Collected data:
---*---
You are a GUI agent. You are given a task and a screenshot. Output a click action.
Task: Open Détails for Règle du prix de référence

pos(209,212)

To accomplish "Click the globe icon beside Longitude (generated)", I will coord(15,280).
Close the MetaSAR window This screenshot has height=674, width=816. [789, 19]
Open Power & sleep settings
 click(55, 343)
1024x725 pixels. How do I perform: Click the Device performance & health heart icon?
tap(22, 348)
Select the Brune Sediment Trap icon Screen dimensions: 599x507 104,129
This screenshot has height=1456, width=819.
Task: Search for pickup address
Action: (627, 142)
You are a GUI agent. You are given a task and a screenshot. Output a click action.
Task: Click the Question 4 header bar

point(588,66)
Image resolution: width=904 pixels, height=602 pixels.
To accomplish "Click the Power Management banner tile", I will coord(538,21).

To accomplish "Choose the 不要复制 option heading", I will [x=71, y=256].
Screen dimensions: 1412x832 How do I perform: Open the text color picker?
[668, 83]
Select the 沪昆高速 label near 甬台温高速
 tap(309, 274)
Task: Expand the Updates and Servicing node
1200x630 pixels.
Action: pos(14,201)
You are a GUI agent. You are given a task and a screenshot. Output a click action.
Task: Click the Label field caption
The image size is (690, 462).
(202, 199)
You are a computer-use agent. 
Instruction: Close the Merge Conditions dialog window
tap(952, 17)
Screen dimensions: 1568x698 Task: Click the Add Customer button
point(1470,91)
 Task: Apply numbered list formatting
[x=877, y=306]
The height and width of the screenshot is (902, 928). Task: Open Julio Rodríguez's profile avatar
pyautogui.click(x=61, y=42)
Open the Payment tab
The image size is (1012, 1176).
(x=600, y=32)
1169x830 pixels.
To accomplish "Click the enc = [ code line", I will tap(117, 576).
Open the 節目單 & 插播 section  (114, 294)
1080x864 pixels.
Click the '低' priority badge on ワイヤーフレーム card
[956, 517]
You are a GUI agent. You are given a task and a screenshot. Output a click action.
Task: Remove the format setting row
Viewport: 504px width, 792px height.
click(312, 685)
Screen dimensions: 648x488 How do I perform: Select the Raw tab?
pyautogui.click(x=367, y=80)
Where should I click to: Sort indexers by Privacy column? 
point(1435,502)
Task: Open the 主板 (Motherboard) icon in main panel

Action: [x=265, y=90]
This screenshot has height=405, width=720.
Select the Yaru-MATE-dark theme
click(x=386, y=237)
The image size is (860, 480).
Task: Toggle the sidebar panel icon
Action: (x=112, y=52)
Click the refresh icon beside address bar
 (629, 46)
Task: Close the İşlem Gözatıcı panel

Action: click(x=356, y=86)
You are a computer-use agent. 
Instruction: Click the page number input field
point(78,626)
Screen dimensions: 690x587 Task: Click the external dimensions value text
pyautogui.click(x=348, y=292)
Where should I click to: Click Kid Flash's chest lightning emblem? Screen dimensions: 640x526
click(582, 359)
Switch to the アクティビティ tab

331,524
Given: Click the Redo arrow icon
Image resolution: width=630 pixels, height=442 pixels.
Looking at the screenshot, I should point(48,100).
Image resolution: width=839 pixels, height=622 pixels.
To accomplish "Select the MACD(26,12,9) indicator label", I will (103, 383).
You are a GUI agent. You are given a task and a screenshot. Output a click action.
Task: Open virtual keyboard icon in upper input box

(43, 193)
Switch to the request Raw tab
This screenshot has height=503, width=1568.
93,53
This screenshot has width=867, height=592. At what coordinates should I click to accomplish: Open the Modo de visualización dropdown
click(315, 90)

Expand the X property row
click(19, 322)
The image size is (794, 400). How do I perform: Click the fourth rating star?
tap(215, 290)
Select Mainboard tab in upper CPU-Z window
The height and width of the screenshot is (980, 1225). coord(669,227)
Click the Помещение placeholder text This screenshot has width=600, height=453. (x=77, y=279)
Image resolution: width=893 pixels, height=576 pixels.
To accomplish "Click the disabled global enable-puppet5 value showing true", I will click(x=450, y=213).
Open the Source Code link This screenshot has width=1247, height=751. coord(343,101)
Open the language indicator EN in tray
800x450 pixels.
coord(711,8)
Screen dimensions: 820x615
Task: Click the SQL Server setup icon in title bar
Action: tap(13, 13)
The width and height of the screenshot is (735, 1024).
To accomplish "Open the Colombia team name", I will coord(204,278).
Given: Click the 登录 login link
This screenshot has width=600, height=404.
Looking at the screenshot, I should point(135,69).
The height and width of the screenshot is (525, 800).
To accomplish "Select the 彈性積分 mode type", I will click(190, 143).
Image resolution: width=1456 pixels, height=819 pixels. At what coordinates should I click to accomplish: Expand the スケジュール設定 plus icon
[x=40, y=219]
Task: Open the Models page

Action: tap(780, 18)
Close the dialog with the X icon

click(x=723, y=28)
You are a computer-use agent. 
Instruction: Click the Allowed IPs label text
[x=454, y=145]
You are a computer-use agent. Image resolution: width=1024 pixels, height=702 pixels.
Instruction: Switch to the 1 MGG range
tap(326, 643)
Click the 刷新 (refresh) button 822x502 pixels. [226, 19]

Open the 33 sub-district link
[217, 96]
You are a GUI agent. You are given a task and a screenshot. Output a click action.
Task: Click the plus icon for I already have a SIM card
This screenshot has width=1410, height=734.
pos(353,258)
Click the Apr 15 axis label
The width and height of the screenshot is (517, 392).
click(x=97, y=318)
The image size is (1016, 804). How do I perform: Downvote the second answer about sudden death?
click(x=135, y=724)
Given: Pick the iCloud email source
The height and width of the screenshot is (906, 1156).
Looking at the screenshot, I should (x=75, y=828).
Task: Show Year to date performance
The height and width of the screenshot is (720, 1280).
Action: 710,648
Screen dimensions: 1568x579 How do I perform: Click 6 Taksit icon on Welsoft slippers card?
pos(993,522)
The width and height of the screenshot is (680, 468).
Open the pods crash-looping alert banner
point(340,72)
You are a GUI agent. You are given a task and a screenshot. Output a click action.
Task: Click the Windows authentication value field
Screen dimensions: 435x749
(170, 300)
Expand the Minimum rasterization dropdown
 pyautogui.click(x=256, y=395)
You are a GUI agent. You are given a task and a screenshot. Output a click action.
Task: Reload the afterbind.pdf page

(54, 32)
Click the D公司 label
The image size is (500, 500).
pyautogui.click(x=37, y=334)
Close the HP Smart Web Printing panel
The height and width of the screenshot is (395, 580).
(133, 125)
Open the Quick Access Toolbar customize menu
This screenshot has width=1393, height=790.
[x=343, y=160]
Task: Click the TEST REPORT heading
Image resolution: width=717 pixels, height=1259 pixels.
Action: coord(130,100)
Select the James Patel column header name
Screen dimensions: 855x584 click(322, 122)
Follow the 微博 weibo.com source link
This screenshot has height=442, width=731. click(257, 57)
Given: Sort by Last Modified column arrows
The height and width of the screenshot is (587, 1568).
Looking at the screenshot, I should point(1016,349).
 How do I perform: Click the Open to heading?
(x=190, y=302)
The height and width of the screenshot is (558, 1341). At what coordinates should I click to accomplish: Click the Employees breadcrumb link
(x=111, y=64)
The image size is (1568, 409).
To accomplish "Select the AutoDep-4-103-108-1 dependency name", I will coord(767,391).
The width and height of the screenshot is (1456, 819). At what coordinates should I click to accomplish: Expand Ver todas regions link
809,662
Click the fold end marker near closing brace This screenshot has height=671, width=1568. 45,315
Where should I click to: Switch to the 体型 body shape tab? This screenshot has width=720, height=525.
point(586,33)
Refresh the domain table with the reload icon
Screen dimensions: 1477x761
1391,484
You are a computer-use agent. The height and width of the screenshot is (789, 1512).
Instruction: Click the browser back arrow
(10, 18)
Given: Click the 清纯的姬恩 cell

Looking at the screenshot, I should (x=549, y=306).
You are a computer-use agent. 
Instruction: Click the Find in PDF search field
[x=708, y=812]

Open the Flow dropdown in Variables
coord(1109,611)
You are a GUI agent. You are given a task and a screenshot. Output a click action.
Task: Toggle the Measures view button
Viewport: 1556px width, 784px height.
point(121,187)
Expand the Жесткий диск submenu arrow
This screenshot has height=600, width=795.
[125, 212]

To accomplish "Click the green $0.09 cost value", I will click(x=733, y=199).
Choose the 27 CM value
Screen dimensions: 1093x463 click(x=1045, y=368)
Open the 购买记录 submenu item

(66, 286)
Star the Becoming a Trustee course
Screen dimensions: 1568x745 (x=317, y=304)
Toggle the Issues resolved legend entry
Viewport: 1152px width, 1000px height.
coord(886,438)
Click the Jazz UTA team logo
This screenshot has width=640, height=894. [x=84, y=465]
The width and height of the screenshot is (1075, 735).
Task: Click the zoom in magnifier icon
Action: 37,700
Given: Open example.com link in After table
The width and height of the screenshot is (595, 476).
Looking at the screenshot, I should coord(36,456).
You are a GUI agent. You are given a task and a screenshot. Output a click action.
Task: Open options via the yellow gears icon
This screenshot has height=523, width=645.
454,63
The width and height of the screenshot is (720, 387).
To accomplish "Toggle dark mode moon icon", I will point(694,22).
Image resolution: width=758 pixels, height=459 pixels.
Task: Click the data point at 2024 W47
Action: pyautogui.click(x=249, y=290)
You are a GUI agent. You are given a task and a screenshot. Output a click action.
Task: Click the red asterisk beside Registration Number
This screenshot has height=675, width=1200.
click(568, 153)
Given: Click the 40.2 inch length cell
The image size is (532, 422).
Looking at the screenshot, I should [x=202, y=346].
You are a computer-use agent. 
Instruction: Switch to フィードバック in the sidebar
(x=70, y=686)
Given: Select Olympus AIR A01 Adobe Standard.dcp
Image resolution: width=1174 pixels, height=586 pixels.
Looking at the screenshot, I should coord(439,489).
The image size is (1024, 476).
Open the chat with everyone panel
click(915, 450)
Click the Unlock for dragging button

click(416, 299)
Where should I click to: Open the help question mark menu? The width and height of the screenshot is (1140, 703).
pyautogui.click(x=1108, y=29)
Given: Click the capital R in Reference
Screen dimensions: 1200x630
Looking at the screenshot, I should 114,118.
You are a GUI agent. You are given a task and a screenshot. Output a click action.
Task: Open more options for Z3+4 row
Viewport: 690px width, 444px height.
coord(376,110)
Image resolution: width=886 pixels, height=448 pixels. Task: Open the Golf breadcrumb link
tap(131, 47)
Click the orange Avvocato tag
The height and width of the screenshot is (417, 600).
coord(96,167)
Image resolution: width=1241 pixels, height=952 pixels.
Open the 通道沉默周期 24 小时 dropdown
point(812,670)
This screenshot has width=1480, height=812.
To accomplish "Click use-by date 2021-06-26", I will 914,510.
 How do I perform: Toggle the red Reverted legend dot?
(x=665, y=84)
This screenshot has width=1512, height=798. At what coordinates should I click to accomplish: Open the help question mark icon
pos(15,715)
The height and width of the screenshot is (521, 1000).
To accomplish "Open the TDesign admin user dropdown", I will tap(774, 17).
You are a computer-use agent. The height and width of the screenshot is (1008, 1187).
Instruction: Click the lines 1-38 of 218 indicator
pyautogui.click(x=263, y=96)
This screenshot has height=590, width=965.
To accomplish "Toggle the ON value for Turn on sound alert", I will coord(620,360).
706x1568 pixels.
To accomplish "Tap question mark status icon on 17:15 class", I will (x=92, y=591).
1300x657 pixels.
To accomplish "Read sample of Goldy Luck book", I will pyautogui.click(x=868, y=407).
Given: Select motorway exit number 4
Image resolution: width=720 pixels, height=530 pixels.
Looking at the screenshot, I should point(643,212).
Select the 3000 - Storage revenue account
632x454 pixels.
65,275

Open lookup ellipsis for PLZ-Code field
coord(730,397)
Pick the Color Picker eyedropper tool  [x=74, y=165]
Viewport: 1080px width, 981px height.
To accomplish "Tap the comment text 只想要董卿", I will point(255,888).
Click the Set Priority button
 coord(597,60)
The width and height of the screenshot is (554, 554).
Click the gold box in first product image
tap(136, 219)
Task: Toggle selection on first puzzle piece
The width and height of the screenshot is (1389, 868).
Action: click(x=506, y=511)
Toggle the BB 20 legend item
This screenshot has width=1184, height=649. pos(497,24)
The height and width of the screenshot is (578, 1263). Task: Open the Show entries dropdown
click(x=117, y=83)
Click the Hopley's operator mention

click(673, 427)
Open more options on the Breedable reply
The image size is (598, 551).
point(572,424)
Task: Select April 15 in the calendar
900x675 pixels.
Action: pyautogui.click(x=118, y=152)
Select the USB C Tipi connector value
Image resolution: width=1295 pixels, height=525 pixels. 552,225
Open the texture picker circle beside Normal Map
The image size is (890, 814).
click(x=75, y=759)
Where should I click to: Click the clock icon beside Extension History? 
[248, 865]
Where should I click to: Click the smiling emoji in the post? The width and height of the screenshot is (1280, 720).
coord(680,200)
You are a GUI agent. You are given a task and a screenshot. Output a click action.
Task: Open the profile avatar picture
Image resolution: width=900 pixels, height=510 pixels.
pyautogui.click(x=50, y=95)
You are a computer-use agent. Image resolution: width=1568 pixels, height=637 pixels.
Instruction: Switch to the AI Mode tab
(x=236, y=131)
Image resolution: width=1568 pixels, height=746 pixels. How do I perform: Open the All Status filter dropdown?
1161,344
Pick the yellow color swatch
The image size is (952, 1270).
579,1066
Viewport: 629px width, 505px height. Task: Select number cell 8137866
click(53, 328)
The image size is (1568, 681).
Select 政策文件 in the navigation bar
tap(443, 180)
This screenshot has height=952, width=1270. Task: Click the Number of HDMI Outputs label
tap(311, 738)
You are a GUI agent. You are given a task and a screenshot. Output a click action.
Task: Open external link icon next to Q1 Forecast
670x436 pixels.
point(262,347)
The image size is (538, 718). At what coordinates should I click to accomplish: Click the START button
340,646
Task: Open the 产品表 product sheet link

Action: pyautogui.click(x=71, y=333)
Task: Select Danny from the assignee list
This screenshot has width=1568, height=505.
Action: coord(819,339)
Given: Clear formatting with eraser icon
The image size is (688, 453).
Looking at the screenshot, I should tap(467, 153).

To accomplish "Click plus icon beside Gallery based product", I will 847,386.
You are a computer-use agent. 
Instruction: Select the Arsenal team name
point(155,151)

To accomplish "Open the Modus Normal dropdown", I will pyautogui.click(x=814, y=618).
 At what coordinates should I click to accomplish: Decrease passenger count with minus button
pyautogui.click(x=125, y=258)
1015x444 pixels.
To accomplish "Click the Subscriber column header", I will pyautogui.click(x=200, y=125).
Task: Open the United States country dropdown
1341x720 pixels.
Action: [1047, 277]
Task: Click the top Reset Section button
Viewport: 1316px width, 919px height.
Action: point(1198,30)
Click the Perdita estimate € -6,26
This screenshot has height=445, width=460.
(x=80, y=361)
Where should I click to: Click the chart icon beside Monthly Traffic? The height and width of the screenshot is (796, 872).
---*---
Instructions to follow
Give only the number of lines in the data that hold the string "table".

Result
2